I am looking into doing Dungeons and Dragons with some friends on a furry discord server I own and I would like to provide them with race options that match their fursonas. A few of them, like dragons could use core races, but for the most part it would require homebrew races I think. Would anyone happen to have some homebrew races for foxes, wolves/dogs, birds, cats, and other fairly common fursona species?


----------



## ChapterAquila92 (Apr 30, 2017)

I can't say much for 5e as I don't have sufficient experience with it, but you may be able to pull stuff from www.dandwiki.com to suit your needs.

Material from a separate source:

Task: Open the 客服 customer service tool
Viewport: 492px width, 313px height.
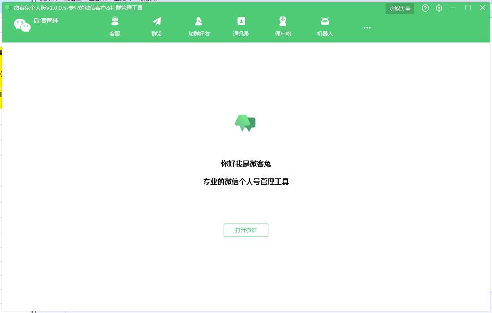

Alternatively, you can attempt to adapt the rules for creating anthropomorphic animal races from Savage Species (3.5e supplement).


----------



## Protoshy (Apr 30, 2017)

ChapterAquila92 said:


> I can't say much for 5e as I don't have sufficient experience with it, but you may be able to pull stuff from www.dandwiki.com to suit your needs.
> 
> Alternatively, you can attempt to adapt the rules for creating anthropomorphic animal races from Savage Species (3.5e supplement).



Thank you, this will definitely help me. I just looked through dandwiki
com and was not disappointed with what I found.


----------



## vivaciousvixey (May 4, 2017)

Dude, awesome idea. D&D is rad, hope it goes well!


----------



## olimar92 (Jul 18, 2017)

I may be late, but Scortched Urf on Drivethrurpg.com has Fursona 5E.  It's been working well for me.


----------



## LaserSamuraiBright (Feb 10, 2019)

This is probably way too late, but in case anyone else reads through this and may find use out of this, I plan on using this set of homebrew rules (www.dmsguild.com: Dungeon Masters Guild). It can be purchased for free or you can give some to the guy’s Patreon, but it allows you to make any race/species you can think of, it’s basically a template.


----------